◆ **Input data**:
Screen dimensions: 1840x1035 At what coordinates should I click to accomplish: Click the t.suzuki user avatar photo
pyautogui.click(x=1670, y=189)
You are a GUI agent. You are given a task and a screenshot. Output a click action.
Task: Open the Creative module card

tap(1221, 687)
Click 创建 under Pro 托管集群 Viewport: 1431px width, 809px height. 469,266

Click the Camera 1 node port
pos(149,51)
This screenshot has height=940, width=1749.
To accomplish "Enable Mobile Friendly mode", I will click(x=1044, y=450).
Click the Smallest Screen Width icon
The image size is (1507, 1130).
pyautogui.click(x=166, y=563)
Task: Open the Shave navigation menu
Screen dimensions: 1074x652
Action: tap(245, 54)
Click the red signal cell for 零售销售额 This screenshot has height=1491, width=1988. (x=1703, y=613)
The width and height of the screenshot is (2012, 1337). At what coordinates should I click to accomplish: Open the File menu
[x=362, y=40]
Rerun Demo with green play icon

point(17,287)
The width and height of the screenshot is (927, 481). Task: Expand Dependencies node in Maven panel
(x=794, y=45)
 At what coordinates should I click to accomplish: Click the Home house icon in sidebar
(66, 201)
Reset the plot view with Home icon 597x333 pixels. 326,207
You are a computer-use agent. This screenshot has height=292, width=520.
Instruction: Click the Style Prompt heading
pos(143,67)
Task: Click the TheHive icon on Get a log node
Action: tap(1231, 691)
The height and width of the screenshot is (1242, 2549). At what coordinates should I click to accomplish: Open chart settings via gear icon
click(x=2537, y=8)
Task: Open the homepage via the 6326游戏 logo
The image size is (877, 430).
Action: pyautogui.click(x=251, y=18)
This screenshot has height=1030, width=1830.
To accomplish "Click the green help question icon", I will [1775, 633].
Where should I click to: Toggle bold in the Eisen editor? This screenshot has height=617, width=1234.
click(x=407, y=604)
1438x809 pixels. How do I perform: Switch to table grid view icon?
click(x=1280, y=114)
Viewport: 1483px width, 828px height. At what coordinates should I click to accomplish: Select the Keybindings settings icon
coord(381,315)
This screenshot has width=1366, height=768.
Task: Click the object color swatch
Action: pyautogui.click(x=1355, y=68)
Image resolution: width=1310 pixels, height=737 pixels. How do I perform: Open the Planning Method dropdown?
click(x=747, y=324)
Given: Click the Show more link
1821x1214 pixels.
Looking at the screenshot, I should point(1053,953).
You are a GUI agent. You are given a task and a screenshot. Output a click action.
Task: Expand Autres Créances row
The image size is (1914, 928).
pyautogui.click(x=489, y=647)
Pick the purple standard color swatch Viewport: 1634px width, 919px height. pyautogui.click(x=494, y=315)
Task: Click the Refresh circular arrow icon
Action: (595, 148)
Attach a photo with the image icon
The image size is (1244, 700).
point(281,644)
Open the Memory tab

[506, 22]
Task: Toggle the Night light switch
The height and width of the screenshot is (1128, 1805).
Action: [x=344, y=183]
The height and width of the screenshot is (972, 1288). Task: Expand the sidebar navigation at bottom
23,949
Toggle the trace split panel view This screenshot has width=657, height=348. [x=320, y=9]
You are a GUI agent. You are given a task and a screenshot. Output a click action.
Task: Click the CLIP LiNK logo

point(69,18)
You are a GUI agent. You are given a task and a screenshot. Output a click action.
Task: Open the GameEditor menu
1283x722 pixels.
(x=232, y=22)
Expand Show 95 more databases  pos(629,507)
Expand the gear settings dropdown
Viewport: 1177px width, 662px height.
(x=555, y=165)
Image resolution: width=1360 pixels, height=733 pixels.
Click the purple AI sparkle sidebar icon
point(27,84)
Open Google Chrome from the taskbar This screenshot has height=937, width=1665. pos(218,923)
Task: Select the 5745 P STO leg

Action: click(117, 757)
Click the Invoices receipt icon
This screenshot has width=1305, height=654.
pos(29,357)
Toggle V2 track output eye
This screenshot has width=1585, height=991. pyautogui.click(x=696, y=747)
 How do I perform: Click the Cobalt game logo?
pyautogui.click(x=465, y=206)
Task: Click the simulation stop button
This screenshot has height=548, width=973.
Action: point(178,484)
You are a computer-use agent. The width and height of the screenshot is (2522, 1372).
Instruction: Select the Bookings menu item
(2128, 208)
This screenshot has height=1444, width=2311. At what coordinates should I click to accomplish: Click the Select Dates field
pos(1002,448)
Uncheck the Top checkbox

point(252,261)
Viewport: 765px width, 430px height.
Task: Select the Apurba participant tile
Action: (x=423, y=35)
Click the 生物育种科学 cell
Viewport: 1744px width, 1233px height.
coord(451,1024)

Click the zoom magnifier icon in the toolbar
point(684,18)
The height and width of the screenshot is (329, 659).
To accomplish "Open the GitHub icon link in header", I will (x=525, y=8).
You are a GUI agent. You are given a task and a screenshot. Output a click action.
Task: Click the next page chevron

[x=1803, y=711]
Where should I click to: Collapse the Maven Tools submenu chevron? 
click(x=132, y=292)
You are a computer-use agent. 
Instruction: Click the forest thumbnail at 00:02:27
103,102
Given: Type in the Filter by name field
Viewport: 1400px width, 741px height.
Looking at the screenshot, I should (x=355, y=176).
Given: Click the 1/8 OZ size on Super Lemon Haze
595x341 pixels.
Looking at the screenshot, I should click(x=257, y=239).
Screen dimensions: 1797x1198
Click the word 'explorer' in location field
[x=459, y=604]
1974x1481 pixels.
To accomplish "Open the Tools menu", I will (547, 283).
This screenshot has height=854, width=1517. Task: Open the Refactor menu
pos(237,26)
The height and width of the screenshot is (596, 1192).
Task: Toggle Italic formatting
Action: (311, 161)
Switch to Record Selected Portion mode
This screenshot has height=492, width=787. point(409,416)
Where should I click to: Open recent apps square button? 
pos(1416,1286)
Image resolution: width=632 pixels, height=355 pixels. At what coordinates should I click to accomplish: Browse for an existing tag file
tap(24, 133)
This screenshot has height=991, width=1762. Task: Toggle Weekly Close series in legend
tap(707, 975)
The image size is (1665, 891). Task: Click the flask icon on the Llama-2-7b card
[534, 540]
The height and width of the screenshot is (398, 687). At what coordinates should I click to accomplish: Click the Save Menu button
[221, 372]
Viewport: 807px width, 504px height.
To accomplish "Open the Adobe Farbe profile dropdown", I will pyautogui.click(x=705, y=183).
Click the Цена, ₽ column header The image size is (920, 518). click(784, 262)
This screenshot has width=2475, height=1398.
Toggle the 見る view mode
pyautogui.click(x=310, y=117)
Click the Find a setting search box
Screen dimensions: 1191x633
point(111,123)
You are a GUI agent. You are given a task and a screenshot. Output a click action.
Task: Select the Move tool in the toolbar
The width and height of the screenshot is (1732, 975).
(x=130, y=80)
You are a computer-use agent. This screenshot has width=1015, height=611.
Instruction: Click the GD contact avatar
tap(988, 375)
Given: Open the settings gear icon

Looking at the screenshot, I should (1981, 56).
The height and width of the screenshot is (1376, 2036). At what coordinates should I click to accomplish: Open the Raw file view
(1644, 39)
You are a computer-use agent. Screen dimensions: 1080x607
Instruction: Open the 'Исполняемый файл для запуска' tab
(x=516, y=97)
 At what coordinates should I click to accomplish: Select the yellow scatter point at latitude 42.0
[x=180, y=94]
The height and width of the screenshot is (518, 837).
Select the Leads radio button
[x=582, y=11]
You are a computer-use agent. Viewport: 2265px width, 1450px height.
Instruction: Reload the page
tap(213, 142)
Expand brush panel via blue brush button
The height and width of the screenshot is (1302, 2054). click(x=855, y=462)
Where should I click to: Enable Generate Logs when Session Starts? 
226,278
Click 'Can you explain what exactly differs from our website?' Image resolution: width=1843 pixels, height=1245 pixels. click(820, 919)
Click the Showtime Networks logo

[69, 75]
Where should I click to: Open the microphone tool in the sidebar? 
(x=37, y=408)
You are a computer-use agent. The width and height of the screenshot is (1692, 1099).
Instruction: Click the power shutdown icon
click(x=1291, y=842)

◆ **Exercise directions**:
Provide the number of lines in the listing where the string "header" is found, and nothing besides.

◆ **Written solution**:
2